Nos contó que él se consideraba un matriota, un ciudadano del mundo «ni soy español ni mexicano, sino todo lo contrario, lo importante son las lealtades» decía. ¡Qué buenos recuerdos!
FINITUD
La hora resplandece con sus mil fuegos frescos,
quieta y llena de danza,
callada pero risas le rebosan,
linda como el amor
en su fuente bebido.
Y el tiempo vuelve en sí,
se recobra, se deja de locuras
como nosotros que hemos hecho nuestra casa y nuestra dicha
del propio corazón abierto.
Y sin embargo —sin embargo te diría:
«ah, no te rías, dicha triste,
tienes el plomo ya en el ala,
el cenit que es tu gloria te fulmina,
vuelve, no subas más, caerás del otro lado.»
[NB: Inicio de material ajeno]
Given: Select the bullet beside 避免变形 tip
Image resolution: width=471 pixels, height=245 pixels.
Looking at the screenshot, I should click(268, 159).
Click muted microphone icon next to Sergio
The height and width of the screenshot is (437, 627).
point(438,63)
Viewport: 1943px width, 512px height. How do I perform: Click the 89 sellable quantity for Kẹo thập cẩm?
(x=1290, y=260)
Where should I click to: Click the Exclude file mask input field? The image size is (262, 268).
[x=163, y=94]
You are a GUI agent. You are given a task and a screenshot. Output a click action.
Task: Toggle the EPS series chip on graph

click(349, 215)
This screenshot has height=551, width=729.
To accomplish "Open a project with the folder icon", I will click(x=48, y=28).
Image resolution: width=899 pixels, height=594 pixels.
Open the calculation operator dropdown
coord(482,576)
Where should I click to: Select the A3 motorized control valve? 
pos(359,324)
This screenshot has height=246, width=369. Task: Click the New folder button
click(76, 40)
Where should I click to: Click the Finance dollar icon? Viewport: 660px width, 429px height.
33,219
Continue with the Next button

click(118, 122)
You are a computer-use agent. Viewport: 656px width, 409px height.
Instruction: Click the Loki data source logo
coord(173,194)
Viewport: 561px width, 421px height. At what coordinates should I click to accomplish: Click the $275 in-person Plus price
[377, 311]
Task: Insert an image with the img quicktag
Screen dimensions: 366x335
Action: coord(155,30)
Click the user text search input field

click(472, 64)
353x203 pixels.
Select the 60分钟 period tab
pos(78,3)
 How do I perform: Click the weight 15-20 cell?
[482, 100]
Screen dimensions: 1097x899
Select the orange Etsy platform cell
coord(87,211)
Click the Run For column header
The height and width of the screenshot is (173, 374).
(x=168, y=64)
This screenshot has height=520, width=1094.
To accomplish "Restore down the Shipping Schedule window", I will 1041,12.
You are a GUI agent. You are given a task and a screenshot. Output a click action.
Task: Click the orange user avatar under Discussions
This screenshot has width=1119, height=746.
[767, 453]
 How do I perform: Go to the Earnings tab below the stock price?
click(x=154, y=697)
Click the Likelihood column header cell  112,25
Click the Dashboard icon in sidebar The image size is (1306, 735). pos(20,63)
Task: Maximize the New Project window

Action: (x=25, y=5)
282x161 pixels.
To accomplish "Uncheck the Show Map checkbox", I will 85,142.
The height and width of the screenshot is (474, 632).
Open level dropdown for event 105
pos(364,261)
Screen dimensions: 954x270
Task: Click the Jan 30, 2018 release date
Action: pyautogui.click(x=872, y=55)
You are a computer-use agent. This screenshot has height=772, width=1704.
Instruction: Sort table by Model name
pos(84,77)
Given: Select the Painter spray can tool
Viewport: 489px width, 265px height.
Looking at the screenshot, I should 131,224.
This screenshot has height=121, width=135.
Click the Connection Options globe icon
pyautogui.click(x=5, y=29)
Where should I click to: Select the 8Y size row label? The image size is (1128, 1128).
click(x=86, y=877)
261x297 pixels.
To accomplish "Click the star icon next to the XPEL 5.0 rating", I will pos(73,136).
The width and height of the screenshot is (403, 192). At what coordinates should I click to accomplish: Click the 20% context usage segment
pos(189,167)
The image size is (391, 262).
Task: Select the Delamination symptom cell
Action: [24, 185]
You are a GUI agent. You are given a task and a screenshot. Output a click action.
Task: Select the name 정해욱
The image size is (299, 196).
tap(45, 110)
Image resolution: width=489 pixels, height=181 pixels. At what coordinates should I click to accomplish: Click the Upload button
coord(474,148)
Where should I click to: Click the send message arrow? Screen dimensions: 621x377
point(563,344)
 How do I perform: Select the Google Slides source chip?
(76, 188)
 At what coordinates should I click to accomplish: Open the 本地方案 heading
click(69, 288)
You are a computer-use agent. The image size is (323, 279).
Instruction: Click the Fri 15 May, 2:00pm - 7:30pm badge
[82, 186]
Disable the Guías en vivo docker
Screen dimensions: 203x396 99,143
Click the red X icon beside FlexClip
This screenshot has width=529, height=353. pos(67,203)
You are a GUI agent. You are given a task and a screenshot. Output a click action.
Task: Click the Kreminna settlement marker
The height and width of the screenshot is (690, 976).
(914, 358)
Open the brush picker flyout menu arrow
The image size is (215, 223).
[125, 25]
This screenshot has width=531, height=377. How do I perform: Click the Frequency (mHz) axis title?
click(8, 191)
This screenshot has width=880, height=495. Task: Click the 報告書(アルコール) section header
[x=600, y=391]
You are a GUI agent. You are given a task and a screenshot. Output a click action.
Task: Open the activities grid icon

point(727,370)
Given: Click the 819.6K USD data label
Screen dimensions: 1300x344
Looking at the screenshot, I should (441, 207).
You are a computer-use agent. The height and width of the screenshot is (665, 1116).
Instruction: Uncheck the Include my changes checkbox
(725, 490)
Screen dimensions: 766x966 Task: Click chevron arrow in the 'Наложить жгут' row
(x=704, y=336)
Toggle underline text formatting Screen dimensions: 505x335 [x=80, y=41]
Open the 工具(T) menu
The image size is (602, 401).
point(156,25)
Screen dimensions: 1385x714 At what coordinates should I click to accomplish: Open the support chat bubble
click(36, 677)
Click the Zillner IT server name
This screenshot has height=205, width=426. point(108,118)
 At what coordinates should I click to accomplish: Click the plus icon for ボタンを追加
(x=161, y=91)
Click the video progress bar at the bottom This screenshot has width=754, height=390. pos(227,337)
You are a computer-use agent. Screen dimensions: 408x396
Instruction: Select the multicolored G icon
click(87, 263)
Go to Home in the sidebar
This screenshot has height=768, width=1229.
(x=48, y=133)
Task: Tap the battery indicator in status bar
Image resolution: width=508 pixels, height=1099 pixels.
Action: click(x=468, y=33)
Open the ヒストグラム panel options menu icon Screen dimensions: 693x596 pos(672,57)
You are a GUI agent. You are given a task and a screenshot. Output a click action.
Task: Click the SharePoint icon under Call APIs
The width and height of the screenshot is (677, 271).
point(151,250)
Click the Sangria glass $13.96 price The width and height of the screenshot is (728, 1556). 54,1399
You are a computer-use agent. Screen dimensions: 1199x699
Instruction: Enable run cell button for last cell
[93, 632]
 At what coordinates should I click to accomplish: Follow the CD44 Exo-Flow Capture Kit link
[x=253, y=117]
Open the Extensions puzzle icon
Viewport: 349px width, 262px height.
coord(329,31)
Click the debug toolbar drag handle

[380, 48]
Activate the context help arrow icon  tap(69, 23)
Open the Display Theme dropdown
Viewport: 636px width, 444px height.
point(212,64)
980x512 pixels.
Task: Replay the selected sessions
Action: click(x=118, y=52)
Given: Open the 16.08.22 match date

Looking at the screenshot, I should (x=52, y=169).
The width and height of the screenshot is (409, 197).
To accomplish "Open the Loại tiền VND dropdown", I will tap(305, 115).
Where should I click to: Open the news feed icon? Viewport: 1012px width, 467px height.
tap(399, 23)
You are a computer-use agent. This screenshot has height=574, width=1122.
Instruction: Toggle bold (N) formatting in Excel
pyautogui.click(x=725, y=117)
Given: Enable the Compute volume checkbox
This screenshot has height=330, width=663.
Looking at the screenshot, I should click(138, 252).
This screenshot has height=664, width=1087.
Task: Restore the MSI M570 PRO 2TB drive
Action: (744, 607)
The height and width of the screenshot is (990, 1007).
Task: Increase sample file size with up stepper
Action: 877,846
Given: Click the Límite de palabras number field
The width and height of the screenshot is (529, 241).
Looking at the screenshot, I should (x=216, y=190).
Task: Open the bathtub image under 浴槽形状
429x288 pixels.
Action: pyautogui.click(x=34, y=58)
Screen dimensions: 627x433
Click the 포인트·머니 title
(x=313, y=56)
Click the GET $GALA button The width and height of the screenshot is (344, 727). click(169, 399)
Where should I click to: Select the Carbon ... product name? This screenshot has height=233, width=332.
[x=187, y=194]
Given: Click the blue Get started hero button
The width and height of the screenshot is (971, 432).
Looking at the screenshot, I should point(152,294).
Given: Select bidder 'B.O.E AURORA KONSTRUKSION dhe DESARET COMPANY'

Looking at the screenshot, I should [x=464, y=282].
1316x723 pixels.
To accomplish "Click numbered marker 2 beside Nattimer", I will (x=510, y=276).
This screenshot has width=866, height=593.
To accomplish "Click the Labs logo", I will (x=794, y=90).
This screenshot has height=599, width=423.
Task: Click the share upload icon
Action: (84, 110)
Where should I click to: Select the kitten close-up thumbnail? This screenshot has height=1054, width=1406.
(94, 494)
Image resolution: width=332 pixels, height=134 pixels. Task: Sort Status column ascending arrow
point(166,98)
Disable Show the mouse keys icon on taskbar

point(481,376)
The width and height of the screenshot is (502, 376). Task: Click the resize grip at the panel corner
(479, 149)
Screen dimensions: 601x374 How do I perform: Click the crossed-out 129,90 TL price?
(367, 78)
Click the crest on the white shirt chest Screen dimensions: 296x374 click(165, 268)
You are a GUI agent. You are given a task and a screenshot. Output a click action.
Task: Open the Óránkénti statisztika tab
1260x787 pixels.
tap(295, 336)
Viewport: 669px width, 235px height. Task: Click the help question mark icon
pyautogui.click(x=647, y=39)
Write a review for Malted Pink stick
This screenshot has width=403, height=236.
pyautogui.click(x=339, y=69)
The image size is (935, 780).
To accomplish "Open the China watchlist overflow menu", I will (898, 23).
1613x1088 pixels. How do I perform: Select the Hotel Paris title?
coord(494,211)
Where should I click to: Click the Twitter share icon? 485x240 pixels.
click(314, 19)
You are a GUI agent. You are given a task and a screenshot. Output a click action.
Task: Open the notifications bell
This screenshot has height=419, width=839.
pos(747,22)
Pero ¿cómo negarte lo que es tuyo,
hora de perfección, porque eres breve?
Danza, sí. Crece, sí. Condensa tu belleza
cuyo peso ha de ahogarme.
Yo me aprieto la herida para hablarte
con una voz sin mengua:
mortal tesoro mío, sin porvenir te amo,
en la muerte hago el lecho de estas nupcias.
Yo canto entre tus brazos navegando el tiempo
sobre el regio oleaje de su danza,
aunque en su corazón remoto oigo luchar
dos tigres que enlazados ruedan hacia la noche.